エプソン、韓国のスタートアップGosan Techに出資
セイコーエプソン株式会社とエプソンクロスインベストメント株式会社は、韓国のスタートアップGosan Tech Co., Ltd.に出資することを発表しました。この出資により、持続可能なエネルギー源として注目されているペロブスカイト太陽電池の製造に新たな展開が期待されます。
Gosan Techは2015年に設立され、もともとはOLED(有機EL)ディスプレイ用のインクジェット製造装置の開発を手掛けてきました。彼らの持つ技術は、高い精度のインク液滴を制御する能力に優れています。さらに、インク供給システムや圧力制御技術、シミュレーション技術なども強みとなっており、OLEDディスプレイの製造だけでなく、バイオや環境領域でも事業を展開しています。
特に近年、大きな注目を集めているのがペロブスカイト太陽電池です。この新しいタイプの太陽電池は、軽量で薄型、さらに曲げることもできる特性から柔軟性のある製品が求められており、製造コストの削減が期待されています。Gosan Techはインクジェット技術を駆使し、ペロブスカイト太陽電池モジュールの開発を進めています。この技術を用いれば、発電効率やデザイン性を向上させ、資源の使用効率も高めることが可能です。
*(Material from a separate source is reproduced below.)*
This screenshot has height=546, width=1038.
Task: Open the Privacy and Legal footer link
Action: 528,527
エプソン側は、Gosan Techに対しインクジェット技術の中でも特に信頼性と精度が高いプリントヘッドを供給します。また、エプソンの韓国拠点であるEpson Korea Co., Ltd.とも連携し、Gosan Techの事業成長を支援します。エプソンは「Epson 25 Renewed」という長期ビジョンのもと、インクジェット技術を用いた新たなソリューションを通じて、産業の革新を目指しています。そして、技術革新によって生まれる多様なニーズに応えることで、持続可能な社会の実現に寄与することを目指しています。
今後での展望として、Gosan Techとのパートナーシップを通じてインクジェット技術の応用を広げ、さらに新たな市場を生み出すことに貢献する考えを示しています。このような協力は、ペロブスカイト太陽電池だけでなく、多様な産業分野においてもイノベーションを促進する可能性を秘めています。
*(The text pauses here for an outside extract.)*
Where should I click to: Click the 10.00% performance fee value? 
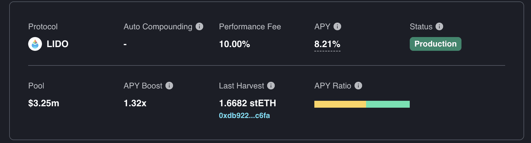[234, 44]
エプソンクロスインベストメントは、セイコーエプソンの100%出資により設立されたCVC(コーポレート・ベンチャー・キャピタル)であり、産業シナジーが期待できるスタートアップへの出資活動を続けています。エプソンは、持続可能な社会に向けた取り組みを継続すると共に、様々なパートナーと連携し、共創を通じて新たな可能性を追求していく意向を示しています。
Gosan Techの技術革新とエプソンのインクジェット性能が合わさることで、持続可能なエネルギー源の発展と新たなビジネスチャンスが生まれることに期待が寄せられます。これからの展開に目が離せません。